TOKYO (Reuters) - Japan is seeking an exemption from proposed new U.S. sanctions against Iran that could effectively freeze Tehran’s use of payments for oil, the Nikkei business daily reported on Tuesday, citing sources.
Japanese Finance Minister Koriki Jojima asked U.S. Treasury Secretary Timothy Geithner at an October 11 meeting in Tokyo for the United States to exempt Japanese banks, the daily said, citing unidentified sources familiar with the matter.
Geithner said the matter was being considered, the Nikkei said.
Japan, the world’s third-largest importer of crude oil, has already secured waivers from U.S. financial sanctions imposed last year because it has significantly cut purchases from Iran.
A Japanese government official who declined to be identified played down the Nikkei report.
“It is not my understanding that America is currently working on new sanctions or that (Japan) is seeking an exemption from its application,” the official said.
The U.S. Congress overwhelmingly passed a new package of sanctions against Iran in August that aim to punish banks, insurance companies and shippers that help Iran sell its oil.
The bill builds on oil trade sanctions signed into law by President Barack Obama in December that, along with EU prohibitions, prompted Japan, South Korea, India and others to slash their purchases of Iranian oil allowing them to get waivers from Washington.
The West has imposed sanctions on Iran because it suspects it wants to develop nuclear weapons. Iran says its nuclear programme is for civilian purposes.
Other importers of Iranian oil besides Japan are also likely to voice their opposition to the proposed new sanctions, the Nikkei said.
U.S. lawmakers are considering expanding economic sanctions on Iran - measures that already have helped push that country’s currency into free fall but have not yet convinced it to abandon its nuclear programme.
Democratic Senator Robert Menendez, a member of the Senate Banking and Foreign Relations Committees, has said he is looking at ways to freeze an estimated 30 percent of Iran’s foreign currency reserves held in banks outside the country.
Currently, Japanese buyers of Iranian oil pay Iran for crude imports in yen via accounts set up at Japanese banks by Iran’s central bank, and the funds later get transferred to Iran’s private banks.
But the proposed new U.S. sanctions would effectively freeze those assets, and if the measures are implemented, Iran would no longer be able to use Japan’s oil payments freely, which could further curb Japan’s oil purchases from Iran, the Nikkei report said.

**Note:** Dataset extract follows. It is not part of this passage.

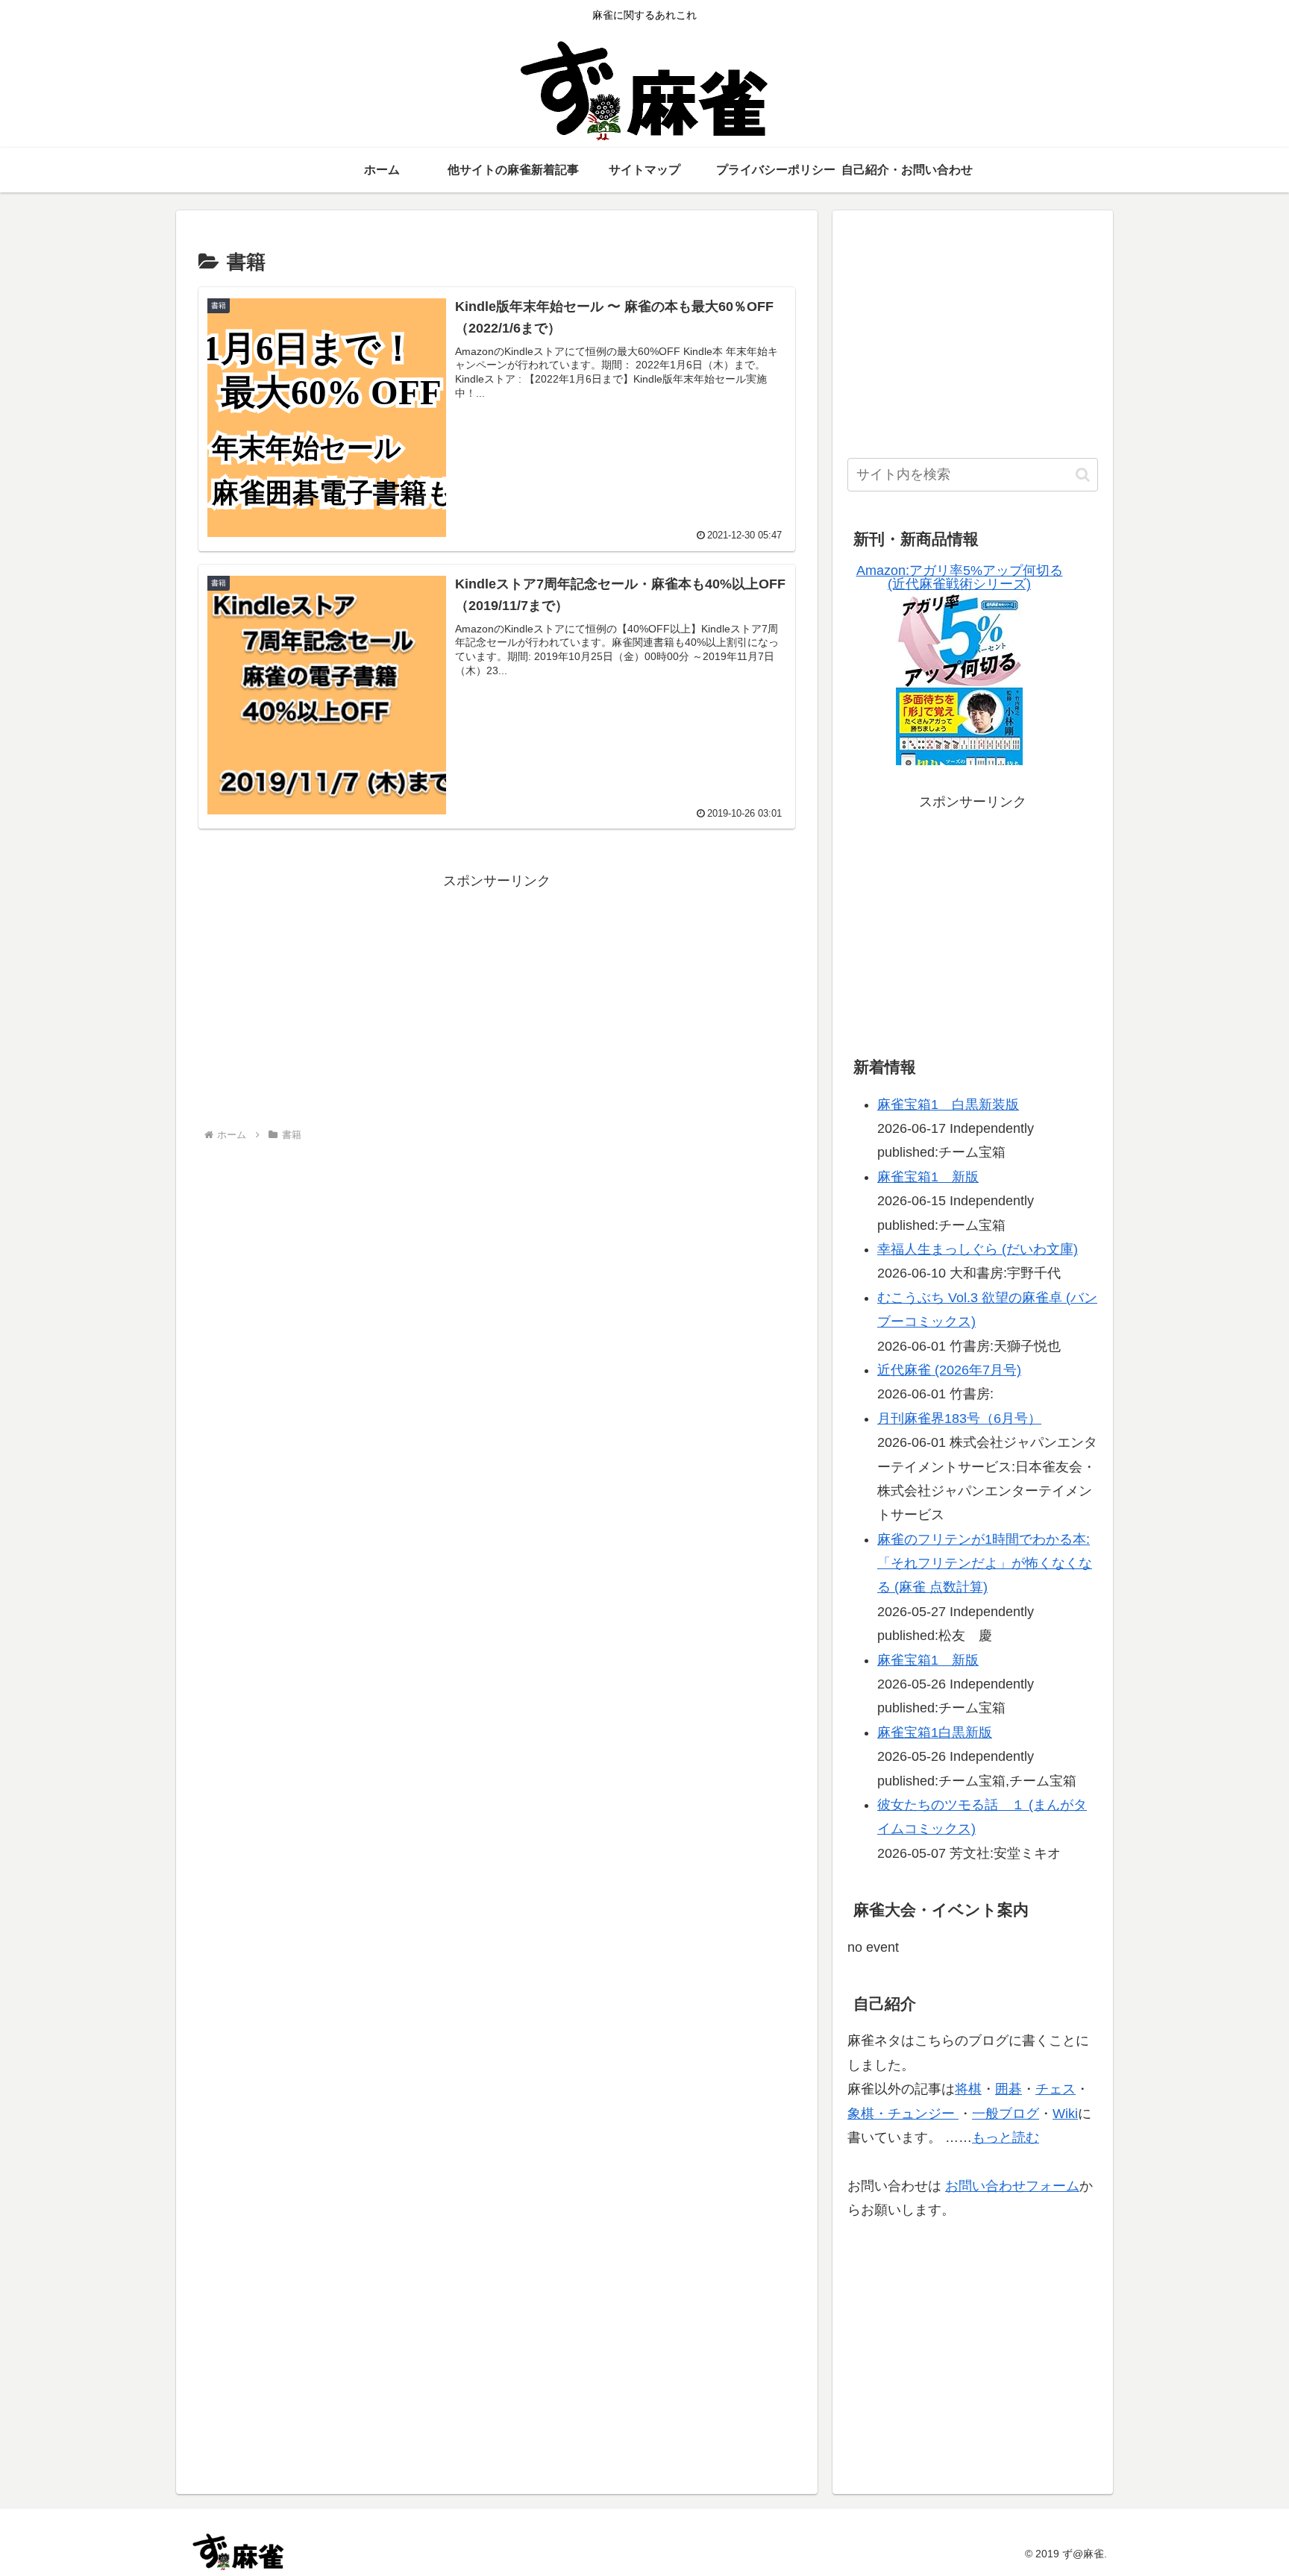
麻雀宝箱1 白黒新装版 (948, 1104)
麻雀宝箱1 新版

The United States is set to implement the new sanctions from February, the report added.
In the first eight months of 2012, Japan imported 191,731 barrels per day of Iranian crude, down more than 40 percent from the same period a year ago, according to Reuters calculations based on data from the Ministry of Economy, Trade and Industry (METI).
The ministry is due to release import figures for September on Wednesday.